8.12.06

não gostam uns dos outros



Provavelmente uma das marcas de carácter mais salientes de uma população possuindo uma longa tradição de liberdade é o sentimento de simpatia que cada cidadão nutre pelos seus concidadãos. Este sentimento de simpatia, que conduz cada homem a colocar-se na situação do outro, induz um sentimento de solidariedade espontânea entre os cidadãos, que constitui uma barreira, quase sempre intransponível, contra qualquer tentativa de abuso por parte dos poderes do Estado.###

Porém, para o observador externo da sociedade portuguesa, uma das constatações mais imediatas, e uma das mais surpreendentes, é a de que os portugueses não gostam uns dos outros. Exceptuando-se a si próprio, a sua família e o seu núcleo restrito de amigos, o cidadão português não gosta dos seus concidadãos. Não me alongarei aqui a exemplificar este traço do carácter português, que se exibe em qualquer conversa pública ou privada, bastando talvez recomendar a leitura das caixas de comentários deste próprio blogue.

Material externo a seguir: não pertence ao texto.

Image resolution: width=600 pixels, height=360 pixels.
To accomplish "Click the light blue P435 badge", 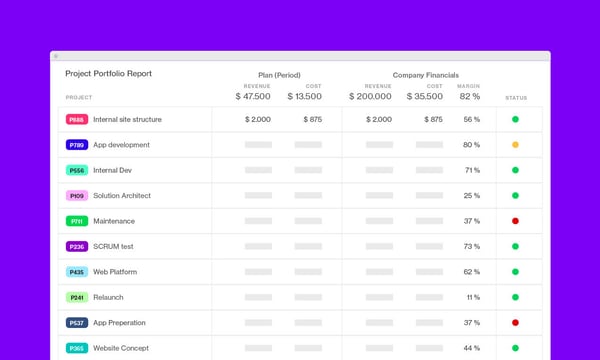I will click(77, 272).
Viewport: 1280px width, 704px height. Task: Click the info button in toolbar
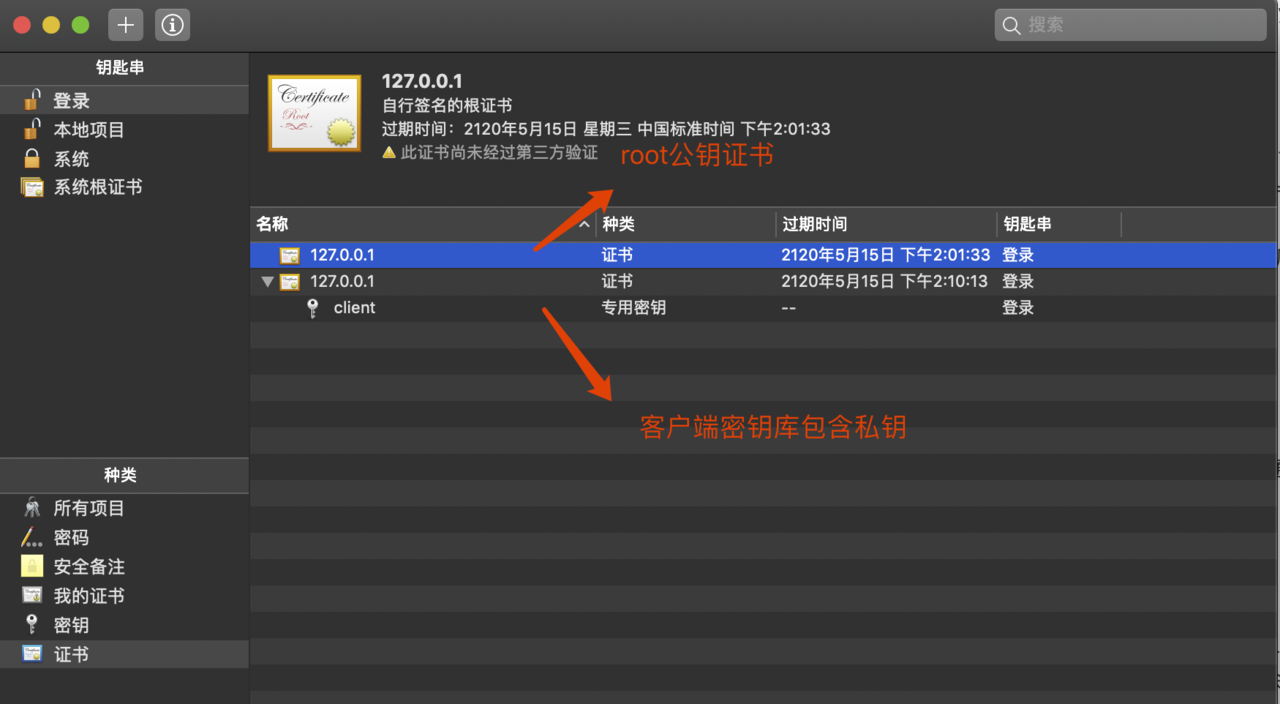(172, 25)
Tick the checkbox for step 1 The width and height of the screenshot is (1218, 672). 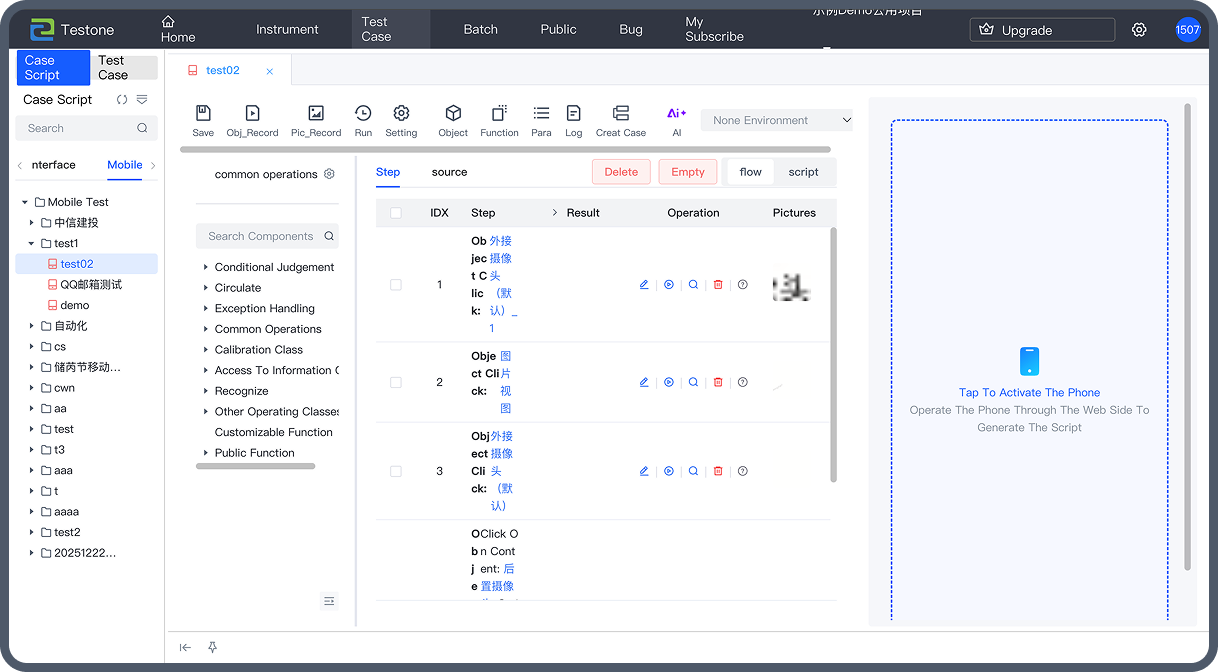pyautogui.click(x=396, y=285)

A razão para este traço de carácter da população portuguesa reside numa tradição secular de vida em sociedade onde o valor da liberdade nunca pontificou e que, pelo contrário, foi marcada predominantemente pelo autoritarismo e pelo despotismo. Três décadas de vivência democrática não chegaram para o alterar e, na minha opinião, nem sequer existem sinais de qualquer melhoria. Ao invés, a democracia possui o potencial para o acentuar.

Séculos de regimes autoritários e frequentemente despóticos em Portugal não poderiam produzir outro resultado. Como notou Tocqueville, um déspota tolera que os seus súbditos não gostem dele, aquilo que ele não pode tolerar é que os seus súbditos gostem uns dos outros. Na realidade, o sentimento generalizado de simpatia e solidariedade espontânea entre os seus súbditos seria a condição suficiente para o apear do poder.

Este traço do carácter português - e de todos os povos que viveram longos períodos da sua história sob regimes despóticos - torna toda a liberdade uma experiência precária. Hoje, o Estado comete um abuso sobre um certo grupo de cidadãos. Numa sociedade em que ninguém gosta de ninguém - excepto de si próprio, da sua família e dos seu grupo restrito de amigos - os outros toleram o abuso e até o aplaudem. Amanhã, o grupo de cidadãos abusados será diferente, mas o processo é o mesmo: entre os outros, ninguém levanta a voz e, frequentemente, até encorajam os agentes do Estado a cometer o abuso e os felicitam por isso.

A prazo, este processo não pode senão conduzir ao despotismo, e a democracia não é defesa contra ele. Na realidade, a democracia é até o seu agente, porque a nova forma de despotismo aparece agora legitimada por eleições populares.